Reproduce each of the entries below line for line, with no changes.

Dataset excerpt

—————

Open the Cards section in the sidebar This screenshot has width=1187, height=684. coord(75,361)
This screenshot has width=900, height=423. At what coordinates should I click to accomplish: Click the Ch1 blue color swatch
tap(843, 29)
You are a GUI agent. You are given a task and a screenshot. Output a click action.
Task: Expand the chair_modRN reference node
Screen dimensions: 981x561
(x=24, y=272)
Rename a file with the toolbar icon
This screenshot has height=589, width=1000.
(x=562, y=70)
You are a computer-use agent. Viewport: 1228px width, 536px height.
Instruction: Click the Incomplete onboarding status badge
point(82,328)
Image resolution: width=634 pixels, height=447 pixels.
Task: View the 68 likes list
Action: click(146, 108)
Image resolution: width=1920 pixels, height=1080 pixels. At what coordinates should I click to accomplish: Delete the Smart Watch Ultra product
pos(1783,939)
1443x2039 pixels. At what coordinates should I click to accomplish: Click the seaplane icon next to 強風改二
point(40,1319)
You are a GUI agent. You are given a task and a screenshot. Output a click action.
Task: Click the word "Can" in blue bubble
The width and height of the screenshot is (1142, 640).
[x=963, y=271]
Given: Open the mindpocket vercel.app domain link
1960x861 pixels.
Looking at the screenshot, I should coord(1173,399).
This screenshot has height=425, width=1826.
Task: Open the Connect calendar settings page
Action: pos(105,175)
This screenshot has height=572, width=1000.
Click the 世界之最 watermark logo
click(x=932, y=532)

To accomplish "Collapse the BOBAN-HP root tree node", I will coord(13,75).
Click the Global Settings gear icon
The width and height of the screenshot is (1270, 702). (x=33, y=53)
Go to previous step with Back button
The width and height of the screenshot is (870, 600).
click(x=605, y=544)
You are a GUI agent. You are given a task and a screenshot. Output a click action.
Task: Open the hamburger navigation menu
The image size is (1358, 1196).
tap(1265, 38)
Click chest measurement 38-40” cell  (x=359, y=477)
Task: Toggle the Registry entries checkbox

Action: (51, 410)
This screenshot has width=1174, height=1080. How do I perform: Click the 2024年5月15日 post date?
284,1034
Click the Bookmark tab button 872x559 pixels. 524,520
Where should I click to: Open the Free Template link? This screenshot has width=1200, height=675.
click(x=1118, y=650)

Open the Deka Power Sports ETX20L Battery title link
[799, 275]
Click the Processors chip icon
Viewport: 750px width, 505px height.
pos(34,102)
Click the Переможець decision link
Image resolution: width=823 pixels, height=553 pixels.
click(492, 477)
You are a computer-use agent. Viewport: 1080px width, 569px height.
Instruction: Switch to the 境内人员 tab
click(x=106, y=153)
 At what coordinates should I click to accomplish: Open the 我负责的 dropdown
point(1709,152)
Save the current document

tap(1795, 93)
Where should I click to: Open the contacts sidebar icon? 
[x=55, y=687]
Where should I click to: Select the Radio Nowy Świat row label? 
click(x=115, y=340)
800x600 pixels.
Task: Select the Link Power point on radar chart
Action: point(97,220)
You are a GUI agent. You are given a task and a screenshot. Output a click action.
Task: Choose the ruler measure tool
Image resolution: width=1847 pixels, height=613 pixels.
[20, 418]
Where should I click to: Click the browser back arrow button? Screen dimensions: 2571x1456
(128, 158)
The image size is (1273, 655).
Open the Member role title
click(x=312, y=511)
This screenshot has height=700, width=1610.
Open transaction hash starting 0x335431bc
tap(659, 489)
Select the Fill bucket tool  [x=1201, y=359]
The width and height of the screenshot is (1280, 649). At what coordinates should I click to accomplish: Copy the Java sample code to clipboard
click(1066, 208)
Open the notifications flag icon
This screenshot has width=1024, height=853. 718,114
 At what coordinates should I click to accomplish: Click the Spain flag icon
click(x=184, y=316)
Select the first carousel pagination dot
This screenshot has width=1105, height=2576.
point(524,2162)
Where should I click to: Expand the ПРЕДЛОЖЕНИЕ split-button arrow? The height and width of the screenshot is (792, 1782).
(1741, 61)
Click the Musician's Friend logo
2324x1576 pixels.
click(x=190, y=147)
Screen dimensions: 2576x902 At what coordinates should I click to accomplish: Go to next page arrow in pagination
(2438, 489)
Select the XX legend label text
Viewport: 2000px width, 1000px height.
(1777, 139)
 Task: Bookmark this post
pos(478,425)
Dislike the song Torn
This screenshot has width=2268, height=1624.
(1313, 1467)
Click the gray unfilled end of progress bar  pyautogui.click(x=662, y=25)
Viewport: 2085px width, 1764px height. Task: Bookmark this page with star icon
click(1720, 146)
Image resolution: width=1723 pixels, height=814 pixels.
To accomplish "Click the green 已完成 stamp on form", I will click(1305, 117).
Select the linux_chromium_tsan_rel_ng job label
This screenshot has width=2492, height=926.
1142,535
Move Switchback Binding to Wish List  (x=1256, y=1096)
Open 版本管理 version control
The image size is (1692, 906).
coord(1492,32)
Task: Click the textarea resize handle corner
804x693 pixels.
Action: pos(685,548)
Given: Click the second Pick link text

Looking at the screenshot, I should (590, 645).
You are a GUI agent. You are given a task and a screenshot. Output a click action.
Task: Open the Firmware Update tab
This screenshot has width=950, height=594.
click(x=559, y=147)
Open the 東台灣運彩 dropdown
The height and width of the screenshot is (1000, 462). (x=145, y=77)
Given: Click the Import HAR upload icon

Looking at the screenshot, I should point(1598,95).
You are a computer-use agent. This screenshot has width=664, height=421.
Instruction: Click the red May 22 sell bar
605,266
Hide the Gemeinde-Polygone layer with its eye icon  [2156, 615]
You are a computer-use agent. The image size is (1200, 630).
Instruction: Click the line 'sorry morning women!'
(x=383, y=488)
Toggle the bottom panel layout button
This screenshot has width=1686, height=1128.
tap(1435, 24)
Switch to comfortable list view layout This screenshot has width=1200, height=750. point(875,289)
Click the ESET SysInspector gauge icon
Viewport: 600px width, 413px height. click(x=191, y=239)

—————

• WRITTEN RESPONSE:
Open the Cards section in the sidebar This screenshot has width=1187, height=684. coord(75,361)
This screenshot has width=900, height=423. At what coordinates should I click to accomplish: Click the Ch1 blue color swatch
tap(843, 29)
You are a GUI agent. You are given a task and a screenshot. Output a click action.
Task: Expand the chair_modRN reference node
Screen dimensions: 981x561
(x=24, y=272)
Rename a file with the toolbar icon
This screenshot has height=589, width=1000.
(x=562, y=70)
You are a computer-use agent. Viewport: 1228px width, 536px height.
Instruction: Click the Incomplete onboarding status badge
point(82,328)
Image resolution: width=634 pixels, height=447 pixels.
Task: View the 68 likes list
Action: click(146, 108)
Image resolution: width=1920 pixels, height=1080 pixels. At what coordinates should I click to accomplish: Delete the Smart Watch Ultra product
pos(1783,939)
1443x2039 pixels. At what coordinates should I click to accomplish: Click the seaplane icon next to 強風改二
point(40,1319)
You are a GUI agent. You are given a task and a screenshot. Output a click action.
Task: Click the word "Can" in blue bubble
The width and height of the screenshot is (1142, 640).
[x=963, y=271]
Given: Open the mindpocket vercel.app domain link
1960x861 pixels.
Looking at the screenshot, I should coord(1173,399).
This screenshot has height=425, width=1826.
Task: Open the Connect calendar settings page
Action: pos(105,175)
This screenshot has height=572, width=1000.
Click the 世界之最 watermark logo
click(x=932, y=532)

To accomplish "Collapse the BOBAN-HP root tree node", I will coord(13,75).
Click the Global Settings gear icon
The width and height of the screenshot is (1270, 702). (x=33, y=53)
Go to previous step with Back button
The width and height of the screenshot is (870, 600).
click(x=605, y=544)
You are a GUI agent. You are given a task and a screenshot. Output a click action.
Task: Open the hamburger navigation menu
The image size is (1358, 1196).
tap(1265, 38)
Click chest measurement 38-40” cell  (x=359, y=477)
Task: Toggle the Registry entries checkbox

Action: (51, 410)
This screenshot has width=1174, height=1080. How do I perform: Click the 2024年5月15日 post date?
284,1034
Click the Bookmark tab button 872x559 pixels. 524,520
Where should I click to: Open the Free Template link? This screenshot has width=1200, height=675.
click(x=1118, y=650)

Open the Deka Power Sports ETX20L Battery title link
[799, 275]
Click the Processors chip icon
Viewport: 750px width, 505px height.
pos(34,102)
Click the Переможець decision link
Image resolution: width=823 pixels, height=553 pixels.
click(492, 477)
You are a computer-use agent. Viewport: 1080px width, 569px height.
Instruction: Switch to the 境内人员 tab
click(x=106, y=153)
 At what coordinates should I click to accomplish: Open the 我负责的 dropdown
point(1709,152)
Save the current document

tap(1795, 93)
Where should I click to: Open the contacts sidebar icon? 
[x=55, y=687]
Where should I click to: Select the Radio Nowy Świat row label? 
click(x=115, y=340)
800x600 pixels.
Task: Select the Link Power point on radar chart
Action: point(97,220)
You are a GUI agent. You are given a task and a screenshot. Output a click action.
Task: Choose the ruler measure tool
Image resolution: width=1847 pixels, height=613 pixels.
[20, 418]
Where should I click to: Click the browser back arrow button? Screen dimensions: 2571x1456
(128, 158)
The image size is (1273, 655).
Open the Member role title
click(x=312, y=511)
This screenshot has height=700, width=1610.
Open transaction hash starting 0x335431bc
tap(659, 489)
Select the Fill bucket tool  [x=1201, y=359]
The width and height of the screenshot is (1280, 649). At what coordinates should I click to accomplish: Copy the Java sample code to clipboard
click(1066, 208)
Open the notifications flag icon
This screenshot has width=1024, height=853. 718,114
 At what coordinates should I click to accomplish: Click the Spain flag icon
click(x=184, y=316)
Select the first carousel pagination dot
This screenshot has width=1105, height=2576.
point(524,2162)
Where should I click to: Expand the ПРЕДЛОЖЕНИЕ split-button arrow? The height and width of the screenshot is (792, 1782).
(1741, 61)
Click the Musician's Friend logo
2324x1576 pixels.
click(x=190, y=147)
Screen dimensions: 2576x902 At what coordinates should I click to accomplish: Go to next page arrow in pagination
(2438, 489)
Select the XX legend label text
Viewport: 2000px width, 1000px height.
(1777, 139)
 Task: Bookmark this post
pos(478,425)
Dislike the song Torn
This screenshot has width=2268, height=1624.
(1313, 1467)
Click the gray unfilled end of progress bar  pyautogui.click(x=662, y=25)
Viewport: 2085px width, 1764px height. Task: Bookmark this page with star icon
click(1720, 146)
Image resolution: width=1723 pixels, height=814 pixels.
To accomplish "Click the green 已完成 stamp on form", I will click(1305, 117).
Select the linux_chromium_tsan_rel_ng job label
This screenshot has width=2492, height=926.
1142,535
Move Switchback Binding to Wish List  (x=1256, y=1096)
Open 版本管理 version control
The image size is (1692, 906).
coord(1492,32)
Task: Click the textarea resize handle corner
804x693 pixels.
Action: pos(685,548)
Given: Click the second Pick link text

Looking at the screenshot, I should (590, 645).
You are a GUI agent. You are given a task and a screenshot. Output a click action.
Task: Open the Firmware Update tab
This screenshot has width=950, height=594.
click(x=559, y=147)
Open the 東台灣運彩 dropdown
The height and width of the screenshot is (1000, 462). (x=145, y=77)
Given: Click the Import HAR upload icon

Looking at the screenshot, I should point(1598,95).
You are a computer-use agent. This screenshot has width=664, height=421.
Instruction: Click the red May 22 sell bar
605,266
Hide the Gemeinde-Polygone layer with its eye icon  [2156, 615]
You are a computer-use agent. The image size is (1200, 630).
Instruction: Click the line 'sorry morning women!'
(x=383, y=488)
Toggle the bottom panel layout button
This screenshot has width=1686, height=1128.
tap(1435, 24)
Switch to comfortable list view layout This screenshot has width=1200, height=750. point(875,289)
Click the ESET SysInspector gauge icon
Viewport: 600px width, 413px height. click(x=191, y=239)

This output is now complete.